Extracted records: Begin

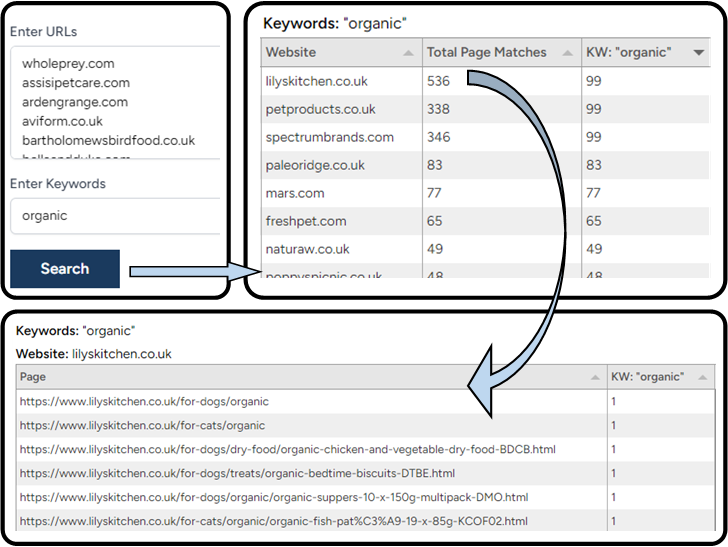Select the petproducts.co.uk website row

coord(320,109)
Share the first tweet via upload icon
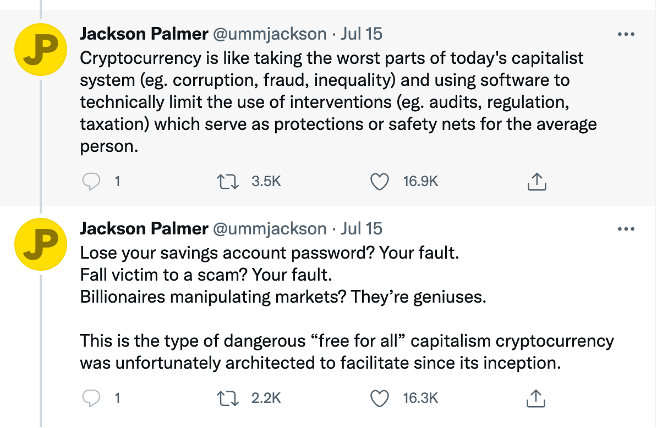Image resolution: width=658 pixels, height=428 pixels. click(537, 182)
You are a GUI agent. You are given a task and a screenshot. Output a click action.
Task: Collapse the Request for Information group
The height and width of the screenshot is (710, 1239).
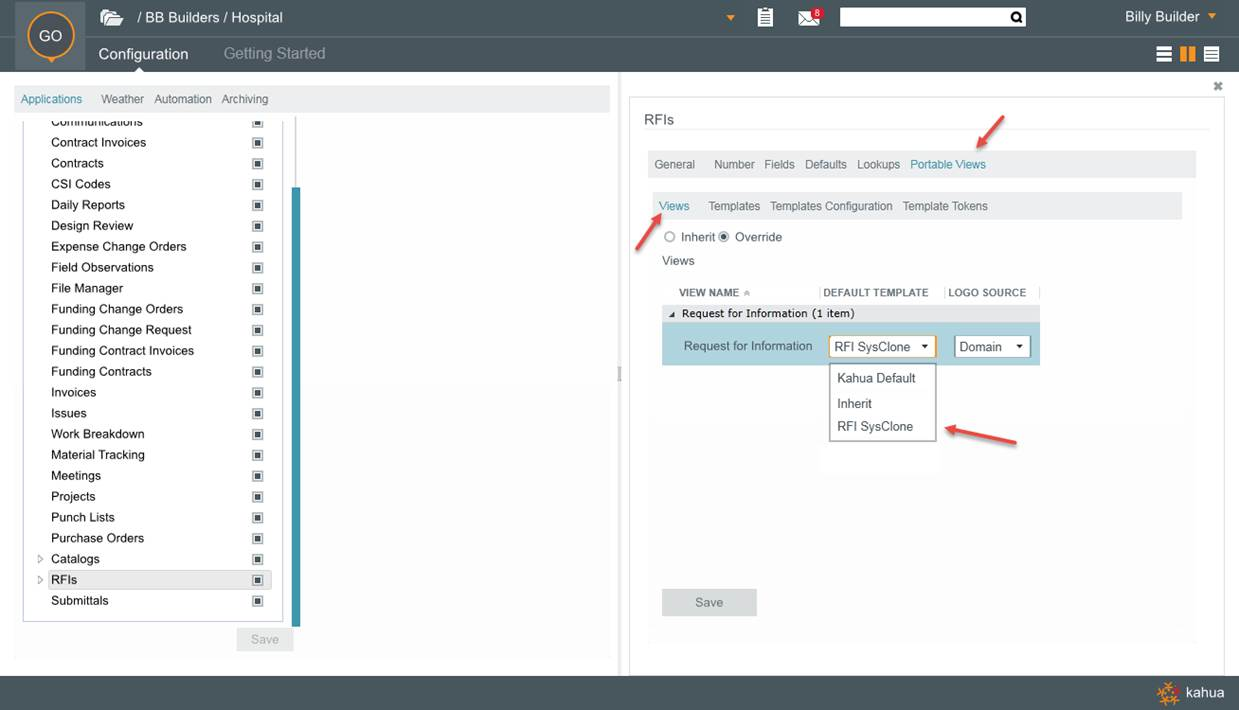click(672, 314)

Extracted records: End

◆ The problem: Write out again only the lines from the line that contains "You are a GUI" through the last line of the records, both ends included, without any of the pictures.

◆ Answer to the exercise:
You are a GUI agent. You are given a task and a screenshot. Output a click action.
Task: Collapse the Request for Information group
The height and width of the screenshot is (710, 1239).
click(672, 314)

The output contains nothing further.